The October 2015 leak of natural gas at a subterranean storage well facility in the Aliso Canyon was the largest methane leak in US history. This leak made Los Angeles, the location of the field responsible for the leak, the US capital of methane gas emission, according to a new study from the National Oceanic and Atmospheric Administration. Researchers at UC Irvine have estimated that, by the time the 112-day mega-leak was plugged, more than 100,000 tons of methane had been released – the equivalent of the annual greenhouse gas emissions of over half a million cars in terms of environmental impact. In consideration of this environmental catastrophe, the December 2015 Paris Agreement introduced some welcome change. 195 countries at the Paris climate conference adopted the first-ever universal, legally binding global climate deal. During a summit in March 2016, President Obama and the Canadian Prime Minister Justin Trudeau announced joint efforts to curb emissions of methane gas in the wake of agreements made in the Paris climate talks.

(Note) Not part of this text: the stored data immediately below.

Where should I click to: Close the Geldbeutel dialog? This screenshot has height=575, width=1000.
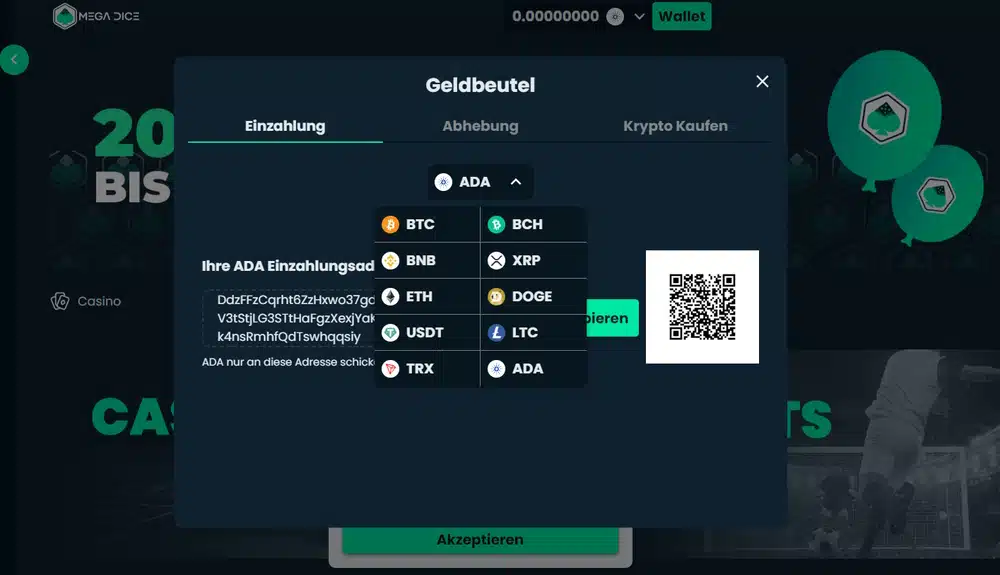pos(762,82)
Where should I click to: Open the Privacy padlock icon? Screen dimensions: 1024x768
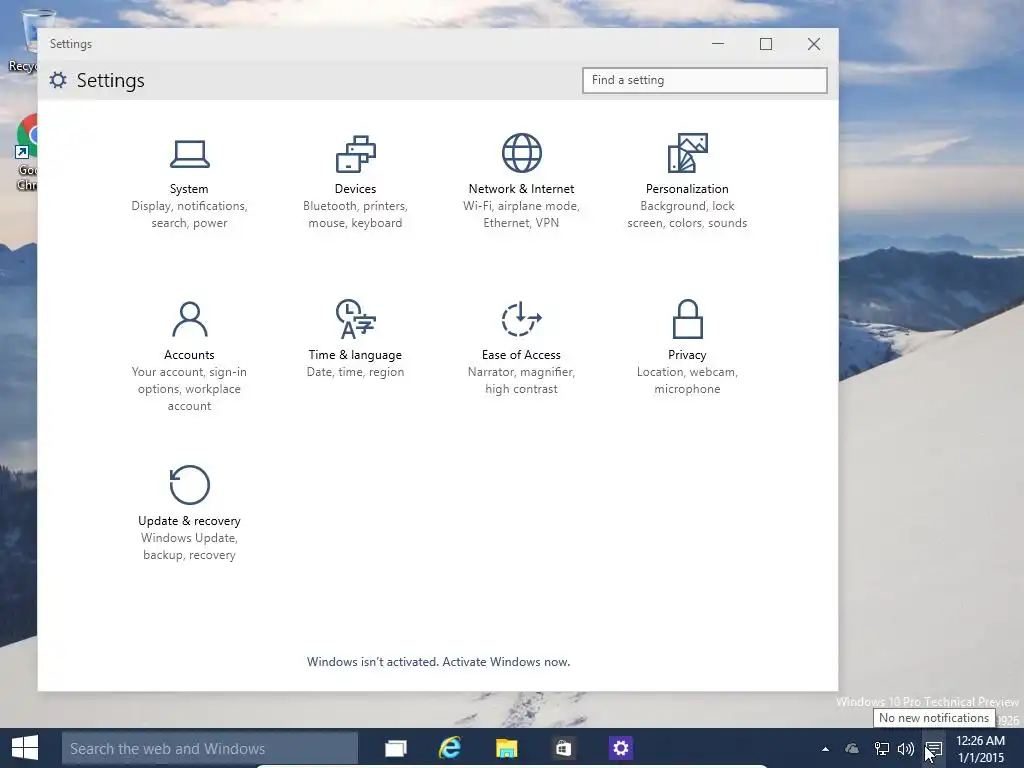click(x=687, y=319)
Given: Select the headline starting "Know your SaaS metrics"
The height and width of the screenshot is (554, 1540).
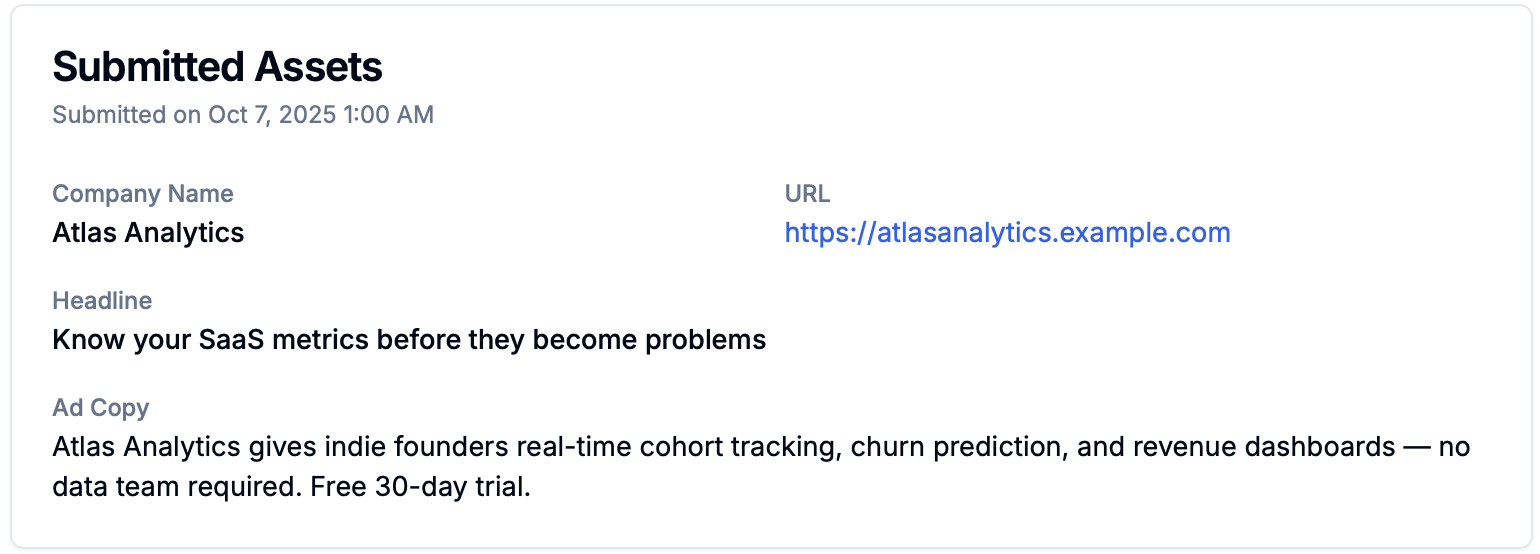Looking at the screenshot, I should tap(409, 340).
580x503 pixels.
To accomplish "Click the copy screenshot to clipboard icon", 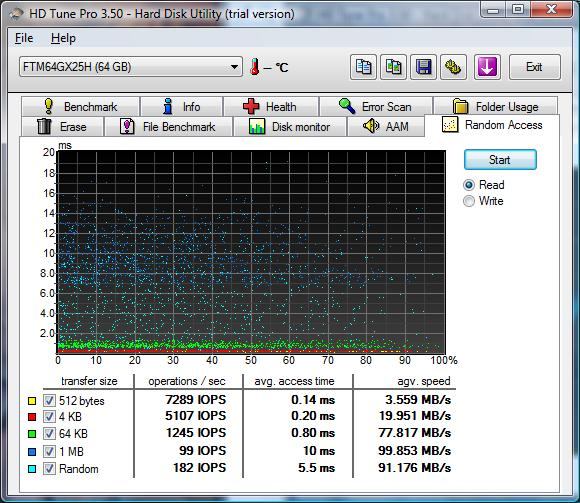I will click(394, 67).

According to the EPA, the new limits on methane gas emissions from oil and gas wells will help combat climate change and reduce air pollution that harms public health. The standards are expected to reduce methane emissions by 510,000 short tons by 2025, albeit at a price tag of an estimated $530 million in additional costs per year. However, the EPA also projects that the rule will save $690 million a year by averting severe storms, floods and other consequences of climate change during the period.

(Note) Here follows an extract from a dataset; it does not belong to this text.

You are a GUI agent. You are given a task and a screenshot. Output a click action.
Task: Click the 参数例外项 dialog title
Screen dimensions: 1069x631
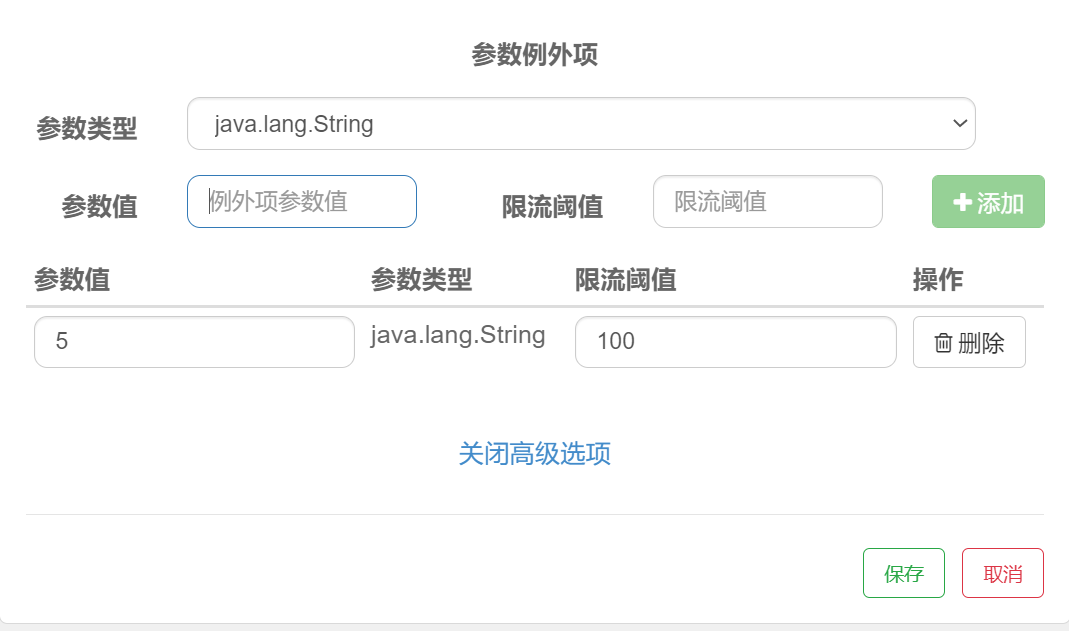[534, 55]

Under the new rule, oil and gas companies will have to upgrade pumps and compressors, and the use of “green completion” technology, which captures the surge of gas from newly fractured wells, is expected to expand accordingly. Moreover, the EPA dropped its proposed waiver for low-producing wells that generate less than 15 barrels per day, thereby expanding the reach of the regulation throughout the oil and gas sector. Also, the frequency of inspections for methane at compressor stations was revised to four times a year instead of two. Although most of the new requirements go into effect immediately, energy companies will have a year to submit leak detection and repair plans.
Oil and gas producers, already burdened by low oil and gas prices, job cuts and dwindling rig counts, have been outraged by the prospect of greater compliance costs going forward. Industry leaders have argued that, because methane can be sold, oil and gas companies have an incentive to stop and prevent leaks – as evidenced by some companies’ aggressive and voluntary move to plug leaks in the past. Still, even oil and gas investors worry that the industry is moving too slowly, thereby risking becoming part of the climate change problem. Compliance with the federal mandate governing methane emissions will provide a long-anticipated platform for natural gas producers to promote their image as a low-carbon source of energy. As a result of higher compliance costs, ProcurementIQ anticipates oil and gas producers to increase prices for many of the services they provide, such as underbalanced drilling services, directional drilling services and hydraulic fracturing services, also challenging their customers.